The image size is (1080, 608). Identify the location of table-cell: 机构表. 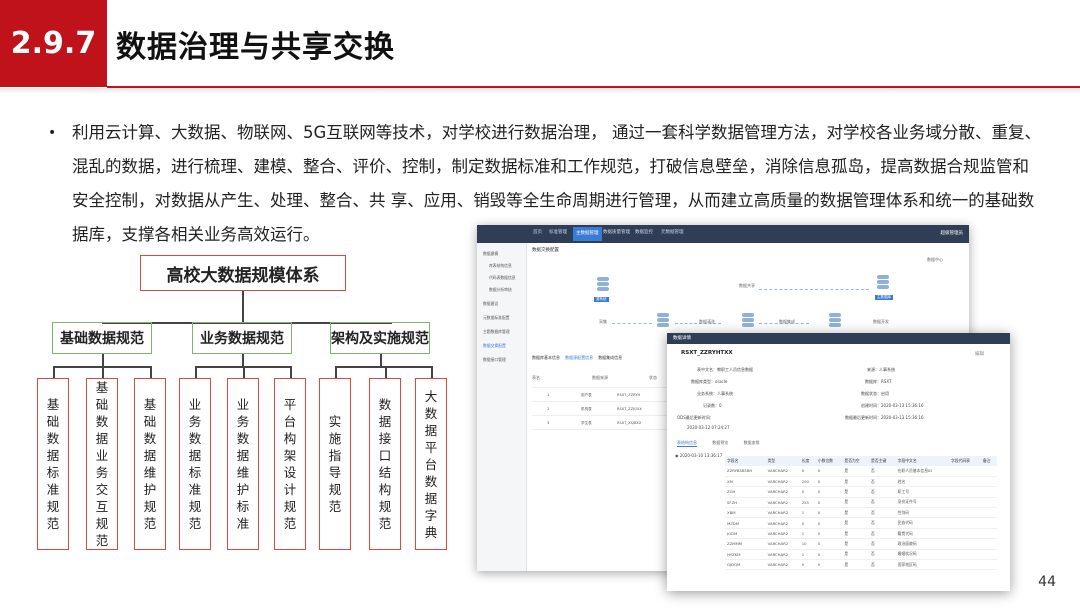
(586, 409).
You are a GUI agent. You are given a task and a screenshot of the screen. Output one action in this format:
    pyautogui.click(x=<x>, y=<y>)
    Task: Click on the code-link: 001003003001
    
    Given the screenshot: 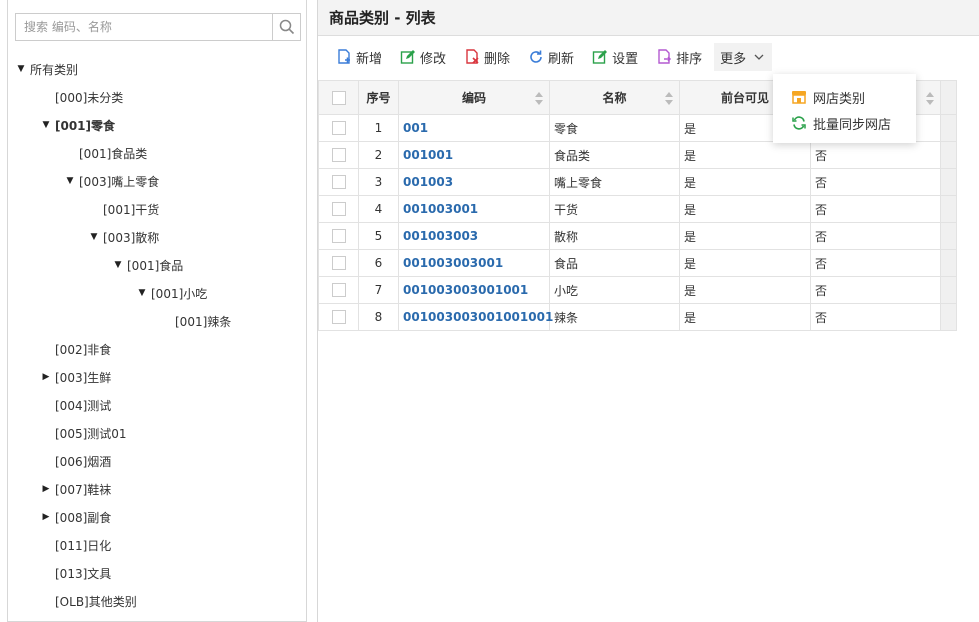 What is the action you would take?
    pyautogui.click(x=453, y=263)
    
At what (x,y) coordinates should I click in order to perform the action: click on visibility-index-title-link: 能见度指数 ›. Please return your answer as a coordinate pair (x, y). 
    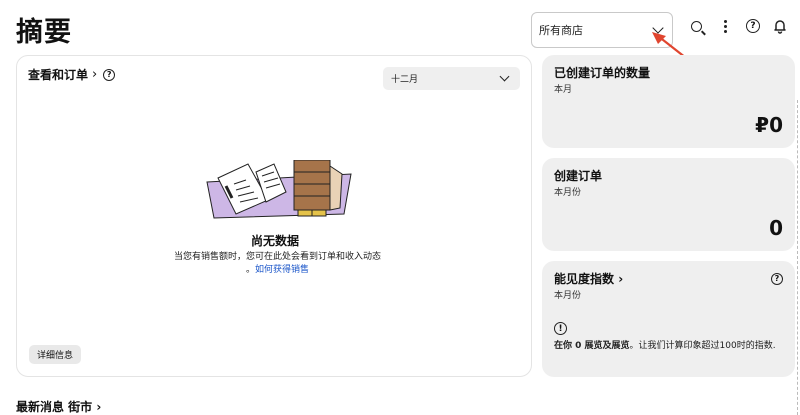
    Looking at the image, I should click on (588, 278).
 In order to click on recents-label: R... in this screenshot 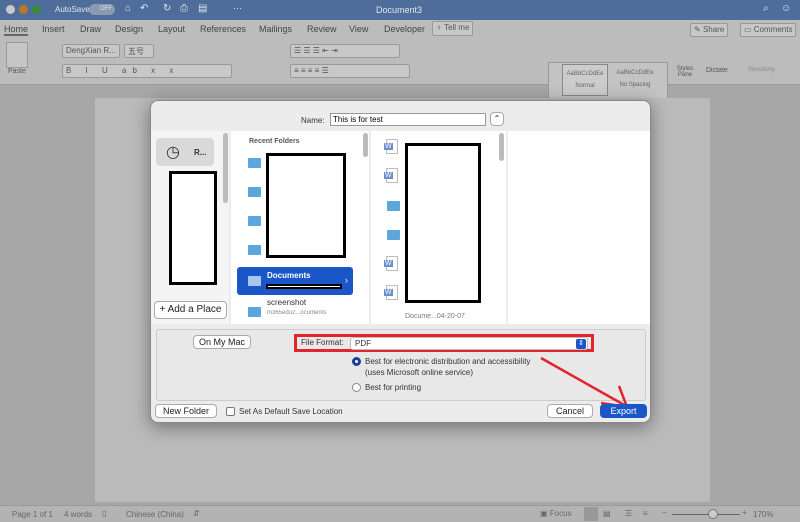, I will do `click(200, 152)`.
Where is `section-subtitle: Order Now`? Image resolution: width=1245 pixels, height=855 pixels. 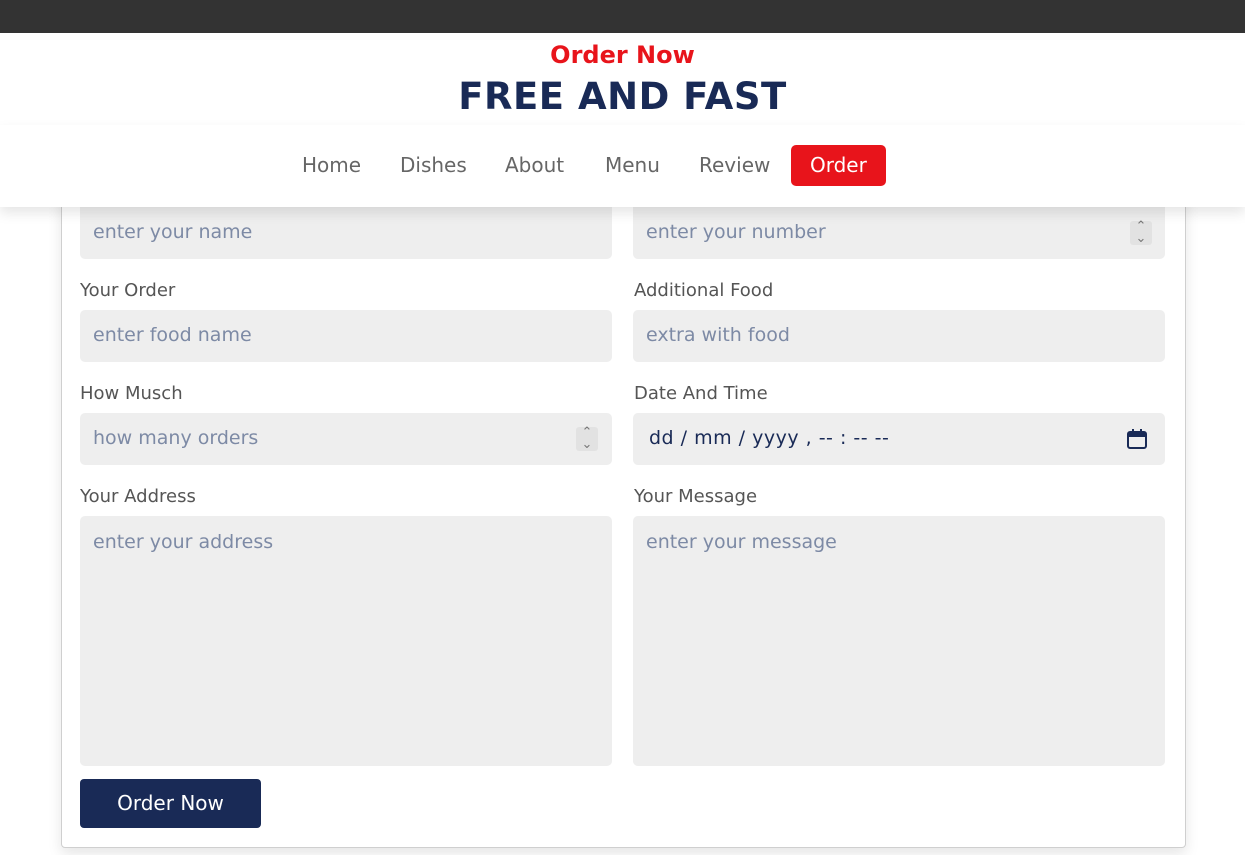 section-subtitle: Order Now is located at coordinates (622, 55).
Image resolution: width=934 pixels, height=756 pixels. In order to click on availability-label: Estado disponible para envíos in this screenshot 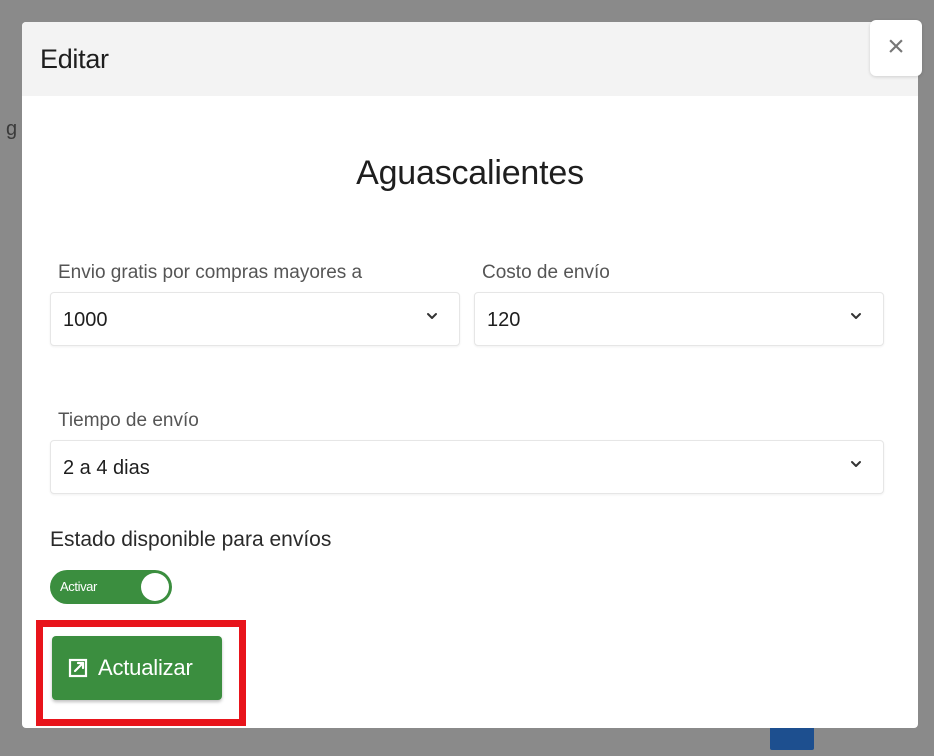, I will do `click(191, 540)`.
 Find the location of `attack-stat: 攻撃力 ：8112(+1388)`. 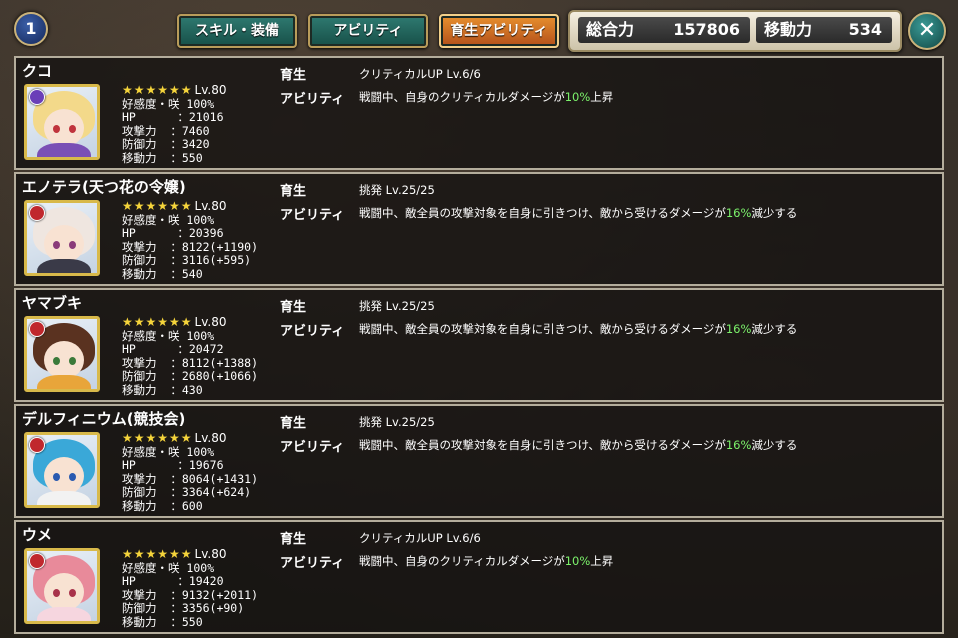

_What is required_
Pull out every line of the items above that contains the string "link", treating uppercase and lowercase as different.

_Solution to this task_
    Task: Click on the code-link: 001003003001
At what (x,y) coordinates should I click in order to perform the action: click on visibility-index-title-link: 能见度指数 ›. Please return your answer as a coordinate pair (x, y). 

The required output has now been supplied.